Solo asegúrense de rellenar estos formularios correctamente al final y de entregarlos.
Mucha suerte con sus prácticas.
Dicho esto, el delegado de la clase empezó a repartir los folletos.
Tras repasar algunos recordatorios sobre las prácticas, la reunión se dio por terminada.
Elizabeth se dirigió directamente al Jardín de Bronceado en cuanto salió del aula.
Pero justo al salir al pasillo, vio a Michael Reed merodeando por allí.
Apenas le echó un vistazo antes de dirigirse hacia las escaleras.
Solo había dado dos pasos cuando Michael de repente extendió la mano y la agarró por la muñeca.
—Elizabeth, ¿podemos hablar?
Ella levantó inmediatamente la pierna como para darle una patada, y él retrocedió asustado, soltándola al instante.
—Solo quiero hablar —repitió él.
—Yo no —dijo ella sin rodeos.
—Si no lo haces —advirtió Michael—, le diré a todo el mundo que tu marido pega a las mujeres.
Le dio una buena paliza a Victoria.
En cuanto me vaya de la lengua, todos sabrán que estás casada con Alexander.
—Tú eres el que nunca quiso tener ningún vínculo con Alexander —replicó ella—.
¿Por qué iba a importarme que la gente lo sepa?
Elizabeth ni siquiera intentó ocultar su desprecio.
—¿En serio?
¿Qué tan arrogante tienes que ser para suponer que intento ocultar mi matrimonio como si fuera algo vergonzoso?
¿Era de verdad tan tonto?
¿De verdad creía que ella todavía sentía algo por él?
Aun así, sentía algo de curiosidad: ¿qué tan fuerte había sido la paliza que recibió Victoria?
—De acuerdo.
Hablemos.
En la pista de atletismo —dijo ella con frialdad.
Una vez llegaron al gran árbol al borde del campo, Michael fue el primero en hablar.
—Elizabeth, Alexander ha herido a Victoria.
¿No deberías hacerte responsable de eso?
Elizabeth lo miró como si le hubiera salido otra cabeza, con una sonrisa torcida asomando en sus labios.
—¿Yo?
¿Pagar por eso?
¿Has perdido el puto juicio?
—Si vamos a hablar de consecuencias, entonces quizá deberíamos empezar por el pequeño numerito del secuestro que montó tu preciosa familia Reed.
Sinceramente, es un milagro que no estén todos entre rejas.

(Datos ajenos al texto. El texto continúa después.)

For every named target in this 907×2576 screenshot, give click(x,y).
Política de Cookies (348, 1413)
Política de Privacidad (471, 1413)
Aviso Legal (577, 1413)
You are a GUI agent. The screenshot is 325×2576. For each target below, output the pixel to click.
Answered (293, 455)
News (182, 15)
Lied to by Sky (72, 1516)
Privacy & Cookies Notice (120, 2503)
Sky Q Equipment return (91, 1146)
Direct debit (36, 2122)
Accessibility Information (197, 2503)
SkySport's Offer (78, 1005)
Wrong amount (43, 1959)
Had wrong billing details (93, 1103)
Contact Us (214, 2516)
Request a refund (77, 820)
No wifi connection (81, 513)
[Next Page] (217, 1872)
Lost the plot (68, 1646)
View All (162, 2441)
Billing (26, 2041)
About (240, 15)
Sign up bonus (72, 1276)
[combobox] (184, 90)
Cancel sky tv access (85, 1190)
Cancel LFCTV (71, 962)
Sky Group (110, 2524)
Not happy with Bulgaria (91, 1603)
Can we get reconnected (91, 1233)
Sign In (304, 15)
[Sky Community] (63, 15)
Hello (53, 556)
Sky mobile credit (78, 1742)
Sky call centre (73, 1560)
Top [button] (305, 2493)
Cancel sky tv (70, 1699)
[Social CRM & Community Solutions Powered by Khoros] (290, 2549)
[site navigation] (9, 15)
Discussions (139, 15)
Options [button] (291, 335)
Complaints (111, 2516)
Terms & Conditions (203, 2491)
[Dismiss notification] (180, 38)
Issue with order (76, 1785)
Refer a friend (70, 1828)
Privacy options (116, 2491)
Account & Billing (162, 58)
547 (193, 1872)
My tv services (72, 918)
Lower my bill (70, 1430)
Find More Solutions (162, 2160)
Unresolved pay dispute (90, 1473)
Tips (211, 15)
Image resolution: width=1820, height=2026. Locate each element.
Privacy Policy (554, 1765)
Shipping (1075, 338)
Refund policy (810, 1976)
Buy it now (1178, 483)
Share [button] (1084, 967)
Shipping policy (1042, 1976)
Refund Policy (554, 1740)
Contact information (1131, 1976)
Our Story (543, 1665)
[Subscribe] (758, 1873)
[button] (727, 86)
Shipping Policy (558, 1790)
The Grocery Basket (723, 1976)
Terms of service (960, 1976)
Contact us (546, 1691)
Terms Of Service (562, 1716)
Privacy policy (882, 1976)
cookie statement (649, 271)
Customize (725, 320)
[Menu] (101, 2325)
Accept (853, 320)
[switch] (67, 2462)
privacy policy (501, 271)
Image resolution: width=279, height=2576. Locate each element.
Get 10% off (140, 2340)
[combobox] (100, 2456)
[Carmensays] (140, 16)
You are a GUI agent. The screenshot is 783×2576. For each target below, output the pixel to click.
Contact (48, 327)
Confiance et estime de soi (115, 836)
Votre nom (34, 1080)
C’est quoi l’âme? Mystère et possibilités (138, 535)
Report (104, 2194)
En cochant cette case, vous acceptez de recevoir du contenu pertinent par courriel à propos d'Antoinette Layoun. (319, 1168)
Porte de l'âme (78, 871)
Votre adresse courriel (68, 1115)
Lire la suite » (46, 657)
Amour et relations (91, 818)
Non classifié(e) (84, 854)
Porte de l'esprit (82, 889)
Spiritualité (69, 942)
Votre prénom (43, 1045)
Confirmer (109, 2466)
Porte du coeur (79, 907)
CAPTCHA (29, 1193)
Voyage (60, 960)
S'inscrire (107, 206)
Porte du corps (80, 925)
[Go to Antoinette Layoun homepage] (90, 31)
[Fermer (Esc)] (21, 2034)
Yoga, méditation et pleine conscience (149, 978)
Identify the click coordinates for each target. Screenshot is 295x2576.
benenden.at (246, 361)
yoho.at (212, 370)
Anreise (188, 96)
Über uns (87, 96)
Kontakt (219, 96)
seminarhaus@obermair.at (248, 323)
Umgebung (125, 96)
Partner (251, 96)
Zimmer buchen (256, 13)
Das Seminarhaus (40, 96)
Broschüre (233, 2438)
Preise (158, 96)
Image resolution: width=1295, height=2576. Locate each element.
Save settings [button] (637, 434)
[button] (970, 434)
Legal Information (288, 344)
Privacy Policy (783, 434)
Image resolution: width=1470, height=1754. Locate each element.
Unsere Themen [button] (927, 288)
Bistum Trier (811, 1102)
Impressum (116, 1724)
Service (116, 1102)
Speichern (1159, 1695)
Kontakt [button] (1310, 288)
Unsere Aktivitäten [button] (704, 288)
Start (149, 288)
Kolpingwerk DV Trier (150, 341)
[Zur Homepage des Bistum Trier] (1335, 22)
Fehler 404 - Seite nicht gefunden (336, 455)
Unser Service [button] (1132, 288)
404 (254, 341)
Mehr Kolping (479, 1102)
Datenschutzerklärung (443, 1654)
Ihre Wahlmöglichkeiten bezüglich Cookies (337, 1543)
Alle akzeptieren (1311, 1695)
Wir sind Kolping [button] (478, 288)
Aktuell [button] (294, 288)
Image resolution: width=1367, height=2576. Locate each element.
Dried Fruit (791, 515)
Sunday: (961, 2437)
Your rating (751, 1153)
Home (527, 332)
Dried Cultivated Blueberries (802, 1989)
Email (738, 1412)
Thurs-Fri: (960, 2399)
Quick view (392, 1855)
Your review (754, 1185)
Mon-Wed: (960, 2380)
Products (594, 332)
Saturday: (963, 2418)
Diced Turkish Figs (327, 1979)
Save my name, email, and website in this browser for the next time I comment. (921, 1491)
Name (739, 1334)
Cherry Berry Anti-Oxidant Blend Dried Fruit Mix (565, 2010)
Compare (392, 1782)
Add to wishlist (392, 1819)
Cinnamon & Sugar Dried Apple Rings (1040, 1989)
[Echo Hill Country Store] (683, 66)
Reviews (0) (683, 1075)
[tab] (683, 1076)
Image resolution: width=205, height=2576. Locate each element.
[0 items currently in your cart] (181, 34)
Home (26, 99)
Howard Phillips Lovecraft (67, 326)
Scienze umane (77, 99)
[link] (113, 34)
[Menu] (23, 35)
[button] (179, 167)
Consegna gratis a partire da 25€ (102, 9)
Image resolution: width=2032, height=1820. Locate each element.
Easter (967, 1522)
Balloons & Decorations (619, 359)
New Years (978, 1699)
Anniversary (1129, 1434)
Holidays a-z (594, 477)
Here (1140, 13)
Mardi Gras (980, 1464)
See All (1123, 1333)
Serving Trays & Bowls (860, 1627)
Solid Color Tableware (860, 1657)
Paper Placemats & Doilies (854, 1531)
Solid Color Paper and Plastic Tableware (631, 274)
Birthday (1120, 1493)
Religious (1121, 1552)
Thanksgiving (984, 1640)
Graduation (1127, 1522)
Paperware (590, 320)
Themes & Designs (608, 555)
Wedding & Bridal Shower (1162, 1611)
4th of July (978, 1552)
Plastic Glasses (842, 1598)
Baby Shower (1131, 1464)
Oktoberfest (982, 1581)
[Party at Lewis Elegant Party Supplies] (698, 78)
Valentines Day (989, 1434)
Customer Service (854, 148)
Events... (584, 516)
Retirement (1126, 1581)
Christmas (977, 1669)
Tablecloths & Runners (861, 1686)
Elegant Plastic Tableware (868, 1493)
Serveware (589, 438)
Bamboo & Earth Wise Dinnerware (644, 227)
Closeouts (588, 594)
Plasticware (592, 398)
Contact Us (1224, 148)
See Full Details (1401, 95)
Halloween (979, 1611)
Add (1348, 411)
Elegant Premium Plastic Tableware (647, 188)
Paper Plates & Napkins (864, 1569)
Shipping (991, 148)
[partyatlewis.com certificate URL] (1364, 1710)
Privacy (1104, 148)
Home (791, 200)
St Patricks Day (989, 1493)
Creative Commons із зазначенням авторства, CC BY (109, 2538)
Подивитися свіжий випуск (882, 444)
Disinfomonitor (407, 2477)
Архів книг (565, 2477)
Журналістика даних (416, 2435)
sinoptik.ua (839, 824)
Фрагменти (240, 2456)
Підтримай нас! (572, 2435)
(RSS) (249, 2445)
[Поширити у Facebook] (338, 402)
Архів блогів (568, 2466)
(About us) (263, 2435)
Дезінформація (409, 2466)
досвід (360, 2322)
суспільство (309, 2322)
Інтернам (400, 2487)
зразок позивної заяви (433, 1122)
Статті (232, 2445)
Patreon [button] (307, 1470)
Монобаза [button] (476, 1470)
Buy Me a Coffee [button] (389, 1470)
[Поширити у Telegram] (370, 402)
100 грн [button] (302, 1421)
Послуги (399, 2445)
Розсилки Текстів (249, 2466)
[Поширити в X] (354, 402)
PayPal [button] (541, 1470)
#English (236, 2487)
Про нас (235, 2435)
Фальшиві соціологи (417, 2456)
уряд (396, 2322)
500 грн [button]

¿Y ahora tienes el descaro de hacerte la víctima?
—Victoria no podrá trabajar durante meses, ni siquiera puede moverse con libertad.
¿No te sientes ni un poco mal por eso?
¿Cuándo te volviste tan fría?
—Desde que decidieron tenderme una trampa, manipularme y utilizarme.
Se lo han buscado ustedes mismos, Michael.
No esperes que ahora sea amable.
Michael dio un paso adelante de repente, como si quisiera abrazarla, pero antes de que pudiera siquiera acercarse, ella le estampó un pie en el pecho, haciéndole retroceder dos pasos.
—Vuelve a tocarme y me aseguraré de que no puedas volver a ser un hombre —lo amenazó con calma—.
¿Quieres ponerme a prueba?
Sin darle la oportunidad de responder, Elizabeth agarró a un tipo que se escondía en las sombras junto al edificio y lo arrastró hacia él por el cuello de la camisa.
Lo empujó hacia Michael y se burló: —Vaya, Michael, de verdad que has caído muy bajo.
La mirada de Michael se ensombreció.
—Elizabeth, Alexander le pegó tan fuerte a Victoria que no puedo vengarme de él directamente, ¿pero de ti?
Contigo bastará.
—Está loco por ti.
Si te pasara algo, perdería la cabeza por completo.
—Y qué, ¿has contratado a este tipo para que me haga fotos en secreto o algo?
¿Planeas hacerme viral?
—Exacto.
Quiero que pagues por lo que hizo tu querido marido.
Elizabeth soltó una carcajada y pulsó un botón en su reloj inteligente.
La voz de Michael —toda la desagradable conversación que acababan de tener— se reprodujo con total nitidez.
El rostro de Michael adquirió un color horrible.
—Tú, rastrera…
—¿Quieres hablar de rastreros?
Tu familia me secuestró y luego se hizo la inocente.
Iba a hacer que pagaran de todos modos.
Solo me lo has puesto más fácil al aparecer.
Miró al tipo de la cámara.
Captó el mensaje de inmediato y salió disparado.
Michael parecía como si se hubiera tragado algo asqueroso.
—Elizabeth, ¿qué piensas hacer?
¿De verdad iba a exponerlo todo?
Solo pensarlo hizo que se le fuera el color de la cara.
—¿Qué voy a hacer?
—dijo ella con pereza y una sonrisita—.
Supongo que lo descubrirás muy pronto.
Dicho esto, se dio la vuelta y se marchó.
—Elizabeth, espera…
Ni siquiera terminó de decir las palabras cuando ella volvió a levantar la pierna, y él se encogió con tanta fuerza que casi se orina encima.